> [Required work]:
a. In the passage below about the story J, at what age is J expected to die?
b. Please pick up the passage about the story J from its last line and keep writing it.

> [Passage]:
________________________________________
What are the rhythms by which we live our lives? A year. A month. A week. A day. An hour. A minute. A second. All of these rhythms move in circles, and some of them specifically offer themselves as ways of measuring ourselves. Every birthday, or New Year’s Day, or anniversary of a death of a wedding, we are able to compare where we are now to where we were a year ago. We might think of our finances in terms of months – each bank statement shows ingoings and outgoings since the last. Perhaps most obviously, the days of the week come around almost before we know it – how much have we got done since it was last Monday morning? And, Christ, is it nearly the end of February already?
What J, the story, does, is map a lifetime onto a year, in the manner of a time-lapse film of a flower blooming, or clouds whizzing over the desert. J doesn’t know when she is going to die, but I do – on December 31 2013, at the age of 80, or thereabouts. Divide 365 by 80 and you get 4.5, meaning that J ages a year every four-and-a-half days. Not that the narrative sticks to that like glue, and nor does it necessarily give the reader regular time checks, but it’s a guide.
A day is a 365th of a life.
A week is a year and a bit.
A month is about seven years.
________________________________________
> [Given material]:
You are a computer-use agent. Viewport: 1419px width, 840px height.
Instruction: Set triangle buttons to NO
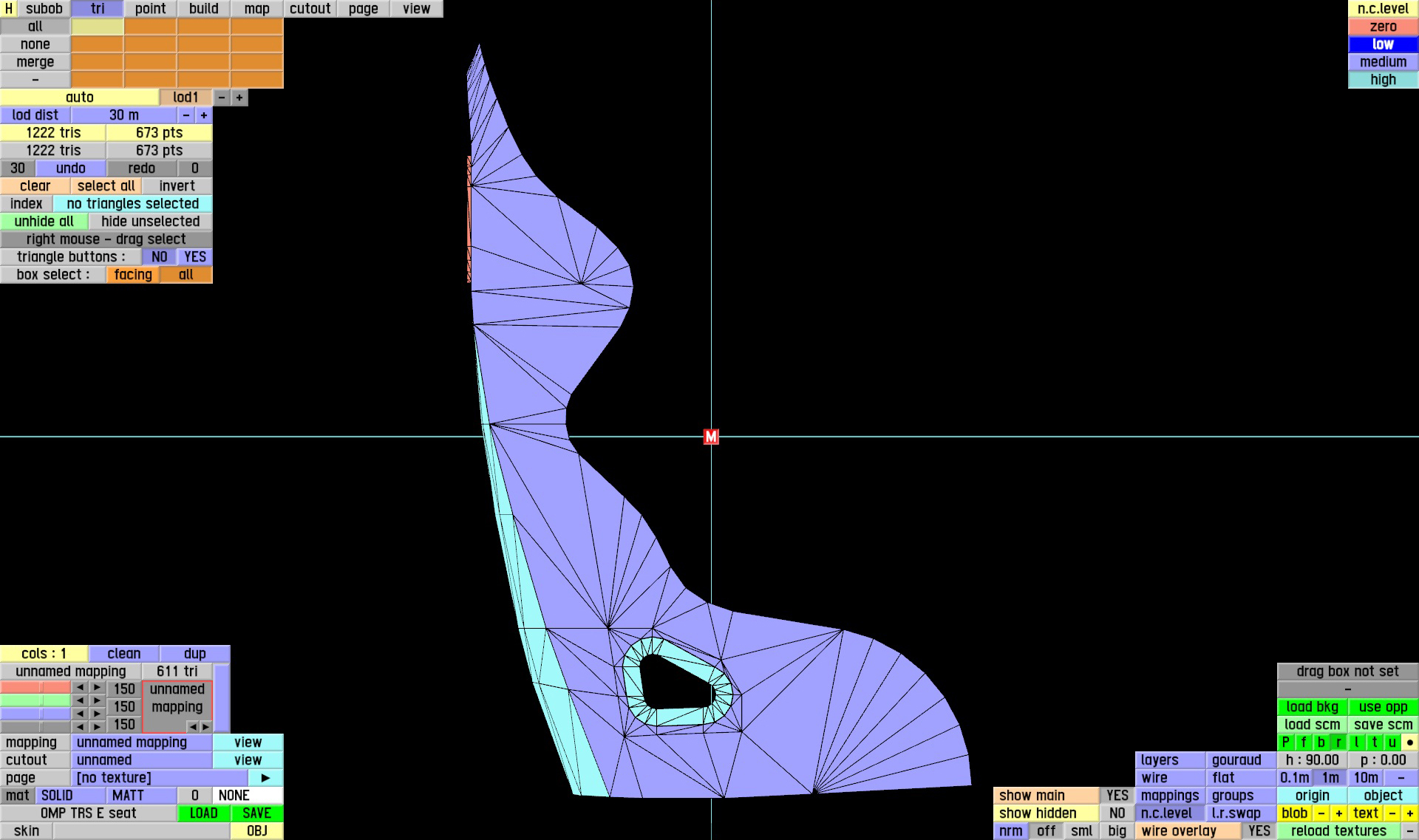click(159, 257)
________________________________________
> [Per-task answers]:
a. At the age of 80, or thereabouts.

b.
Today, Thursday 21 February, is the 52nd day of the year, and J is eleven and a half, a year or so older than my eldest sons. Map a year onto a week and it has just turned Tuesday. My character has had a seventh of her allotted life.
She will overtake me at the end of June. That’s when she (and I, if I were her) will have lived half of her allotted life.
The future I see for Twitter fiction is not about cramming a narrative into 140 characters, but about hijacking the way our online lives offers new loops and rhythms for us to measure our lived lives by. People used to fantasise that one day we would wear computers on our wrists like watches. Then people started to remark that no one wears watches any more, so dependent are we on our phones. But really, our online phones help us navigate time in many more subtle ways than simply telling us what time it is.